More airports are adding their own incentives for frequent travelers, including discounted parking, exclusive lounges and bonus airline miles on in-terminal purchases. It's a way for airports to compete against each other as airline consolidation shifts routes and raises prices, said Dean Headley, a professor of marketing at Wichita State University and co-author of the annual Airline Quality Rating study.

"Airlines offer the service that airports ultimately have to keep up with," he said, "And let's face it; fliers want convenience, price and schedule. If they can get a better deal by driving an hour, they'll do it."

Perks are more prevalent among small regional airports, which often come up short in such comparisons. "We are seeing a lot of local airports lose traffic to larger airports where there's more service, and therefore lower fares," said George Hobica, founder of "Loyalty programs are the next step in enticing passengers to use their facilities."

Approaches vary. In July, Bob Hope Airport in Burbank,Calif., launched an airportwide loyalty program through affiliate Thanks Again.Travelers who register an existing debit or credit card with the program automatically earn extra miles with their choice of partner airlines when they use the card at airport retailers.

Since its debut in December 2010, Thanks Again has developed 43 airportwide programs, and has participating merchants in another 128 U.S. airports, said Chief Executive Marc Ellis. "Airports are certainly interested in encouraging passengers to stay and engage," he said.

Florida's Jacksonville International Airport has a "frequent parker program" which, for a $20 fee, gets participants discounts at airport businesses and accrues points on lot fees that can be redeemed for free parking. Gainesville Regional Airport, also in Florida, offers members of its free Ultimate Road Warrior Club perks including a separate lounge.
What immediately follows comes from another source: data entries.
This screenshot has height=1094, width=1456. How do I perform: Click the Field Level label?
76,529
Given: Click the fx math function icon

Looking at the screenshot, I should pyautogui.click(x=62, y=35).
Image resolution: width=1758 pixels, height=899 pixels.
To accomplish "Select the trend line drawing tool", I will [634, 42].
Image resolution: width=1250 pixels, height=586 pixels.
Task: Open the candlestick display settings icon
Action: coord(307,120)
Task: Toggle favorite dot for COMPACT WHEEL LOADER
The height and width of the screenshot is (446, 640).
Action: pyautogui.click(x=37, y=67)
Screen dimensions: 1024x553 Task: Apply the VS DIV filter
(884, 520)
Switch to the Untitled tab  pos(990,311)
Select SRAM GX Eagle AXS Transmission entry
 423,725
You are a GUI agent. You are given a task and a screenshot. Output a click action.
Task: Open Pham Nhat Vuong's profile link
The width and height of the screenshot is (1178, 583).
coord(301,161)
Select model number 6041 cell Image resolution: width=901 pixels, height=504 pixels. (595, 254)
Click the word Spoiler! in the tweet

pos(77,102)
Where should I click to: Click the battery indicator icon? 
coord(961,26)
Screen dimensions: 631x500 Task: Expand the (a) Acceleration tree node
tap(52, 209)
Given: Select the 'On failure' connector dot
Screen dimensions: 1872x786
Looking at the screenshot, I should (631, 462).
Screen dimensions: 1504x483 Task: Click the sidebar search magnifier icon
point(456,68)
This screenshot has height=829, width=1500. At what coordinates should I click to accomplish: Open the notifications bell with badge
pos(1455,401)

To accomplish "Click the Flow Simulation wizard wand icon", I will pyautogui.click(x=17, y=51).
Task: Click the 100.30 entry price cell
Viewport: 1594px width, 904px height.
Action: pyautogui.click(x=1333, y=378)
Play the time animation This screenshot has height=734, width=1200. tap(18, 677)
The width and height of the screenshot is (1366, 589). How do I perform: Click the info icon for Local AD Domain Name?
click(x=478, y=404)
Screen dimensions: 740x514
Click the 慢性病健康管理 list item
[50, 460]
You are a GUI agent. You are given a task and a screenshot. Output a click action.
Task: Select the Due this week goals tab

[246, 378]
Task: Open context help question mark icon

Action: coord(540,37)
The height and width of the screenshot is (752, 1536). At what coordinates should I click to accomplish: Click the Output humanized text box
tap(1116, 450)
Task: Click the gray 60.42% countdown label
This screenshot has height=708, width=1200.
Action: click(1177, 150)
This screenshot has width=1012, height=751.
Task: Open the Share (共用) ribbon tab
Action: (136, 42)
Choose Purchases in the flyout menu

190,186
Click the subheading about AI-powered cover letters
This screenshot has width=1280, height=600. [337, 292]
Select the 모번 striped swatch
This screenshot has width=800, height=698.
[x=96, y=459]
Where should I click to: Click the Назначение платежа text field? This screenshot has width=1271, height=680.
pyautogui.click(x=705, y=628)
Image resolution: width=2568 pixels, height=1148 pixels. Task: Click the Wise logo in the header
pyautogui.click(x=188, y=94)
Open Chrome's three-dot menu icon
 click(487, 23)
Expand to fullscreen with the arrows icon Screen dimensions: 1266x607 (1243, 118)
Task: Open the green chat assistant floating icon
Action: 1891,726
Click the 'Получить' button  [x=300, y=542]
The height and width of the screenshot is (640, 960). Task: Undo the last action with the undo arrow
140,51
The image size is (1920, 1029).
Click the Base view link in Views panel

But like airline loyalty, favoring one airport over another isn't always a sound bet. Larger hubs are often a better bet for cheap fares that outstrip the value of rewards, said Hobica. Avoiding connections is also a smart move amid increasing flight delays and cancellations. During the first half of 2013, 79.2 percent of flights left on time, down from 84.26 percent in the same period of 2012, according to the Bureau of Transportation Statistics.

Ditching the local airport in favor of a bigger hub could have far-reaching consequences, though, said Headley. Airlines may scale back or eliminate service if there aren't enough passengers at a given airport.

"As a consumer, if you're thinking about altering your flying habits, think about how much you're willing to support the availability of local air service," he said. "Would you rather pay an extra $40 or $50 per ticket to make sure that airline is there when you need them?"